Single by Gene Autry and Jimmy Long
- B-side: "Mississippi Valley Blues"
- Written: 1930
- Published: Copyright March 6, 1931 by Jimmy Long, renewed 1958. Published 1932 by M. M. Cole Publishing Co., Chicago.
- Released: January 1932 (as "Silver Haired Daddy of Mine")
- Recorded: October 29, 1931
- Studio: ARC Studios, New York City
- Genre: Country (hillbilly)
- Label: Perfect 12775
- Songwriter(s): Gene Autry, Jimmy Long

= That Silver Haired Daddy of Mine =

1931 song by Gene Autry and Jimmy Long

"That Silver Haired Daddy of Mine" was Gene Autry's first hit record in 1932, written and performed with fellow railroadman Jimmy Long.
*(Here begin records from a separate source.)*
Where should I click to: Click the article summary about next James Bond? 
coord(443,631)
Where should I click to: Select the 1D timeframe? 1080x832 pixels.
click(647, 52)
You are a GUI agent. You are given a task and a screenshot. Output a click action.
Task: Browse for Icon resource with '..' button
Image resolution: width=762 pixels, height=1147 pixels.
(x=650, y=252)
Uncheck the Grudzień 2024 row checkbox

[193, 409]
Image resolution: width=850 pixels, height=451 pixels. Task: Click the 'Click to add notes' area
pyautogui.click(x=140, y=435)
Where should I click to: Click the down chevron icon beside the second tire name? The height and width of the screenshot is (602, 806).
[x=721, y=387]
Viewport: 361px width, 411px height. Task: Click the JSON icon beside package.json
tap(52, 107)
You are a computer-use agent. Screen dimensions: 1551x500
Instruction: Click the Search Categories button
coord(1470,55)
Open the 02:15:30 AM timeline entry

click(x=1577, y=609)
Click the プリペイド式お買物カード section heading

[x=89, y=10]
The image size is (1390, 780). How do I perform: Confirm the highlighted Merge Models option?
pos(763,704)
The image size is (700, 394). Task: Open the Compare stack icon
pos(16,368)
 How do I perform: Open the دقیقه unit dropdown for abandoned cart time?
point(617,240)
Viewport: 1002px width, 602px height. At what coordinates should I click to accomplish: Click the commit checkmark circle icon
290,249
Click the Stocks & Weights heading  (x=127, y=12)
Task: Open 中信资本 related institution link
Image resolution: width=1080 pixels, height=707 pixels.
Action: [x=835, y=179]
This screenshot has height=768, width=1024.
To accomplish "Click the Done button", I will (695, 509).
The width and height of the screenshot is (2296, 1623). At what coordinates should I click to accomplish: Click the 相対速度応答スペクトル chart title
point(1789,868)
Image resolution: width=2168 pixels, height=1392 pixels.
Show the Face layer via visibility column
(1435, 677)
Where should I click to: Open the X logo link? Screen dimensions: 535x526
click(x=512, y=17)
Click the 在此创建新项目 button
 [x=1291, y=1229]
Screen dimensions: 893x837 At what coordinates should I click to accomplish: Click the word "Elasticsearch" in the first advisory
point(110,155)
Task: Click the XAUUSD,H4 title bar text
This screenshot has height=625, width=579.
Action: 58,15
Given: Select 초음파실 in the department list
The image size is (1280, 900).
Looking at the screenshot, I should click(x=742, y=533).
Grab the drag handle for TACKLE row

Thanks to his new career as a singing cowboy in 1935, it became one of his biggest hits as a singer.

==Writing and recording==
Jimmy Long was Gene Autry's brother-in-law and business manager, and it appears that he wrote most, if not all, of "That Silver Haired Daddy of Mine". On December 2, 1930, he recorded an almost-finished version with Cliff Keiser, at Gennett Studios, Richmond, Indiana, released as Champion 16190 He filed a copyright on March 6, 1931, and it passed to his children when he died. On October 29, 1931, Long and Autry shared lead vocals, recording their version at ARC Studios, New York City. The record was released on several labels in January 1932, with the pair sharing performing and writing credits. It was also published by M. M. Cole Publishing Co., with both listed as songwriters.

==Success==
The record was a hit, but it wasn't until 1935, when Autry performed the song in two movies (the science-fiction/western 12-part serial The Phantom Empire in February and Tumbling Tumbleweeds in September), that sales of a Vocalion re-release really took off, selling a reported five million copies. This number may not be totally accurate, but the record was certified gold by the RIAA in 1958.

==Lyrics==
The lyrics are addressed to the elderly father of the narrator, who wishes to repay his father for all the effort expended in raising him. This could be Jimmy Long reaching out to his own father, since all the words were written before Gene got involved.

==Other recordings==
According to the database of secondhandsongs.com, "That Silver Haired Daddy of Mine" has been covered over 50 times. It was covered by the Everly Brothers on their 1958 album Songs Our Daddy Taught Us and by Simon & Garfunkel on their albums Old Friends and Live 1969. Billie Joe Armstrong also did a cover of the song, in tribute to the Everly Brothers, as a track on a 2013 album called Foreverly.

==In popular culture==
On the children's show Sesame Street, Herry Monster sings a song called "Furry Blue Mommy of Mine", which shows just how much he appreciates and loves his mother. This song is a parody of "That Silver-Haired Daddy of Mine".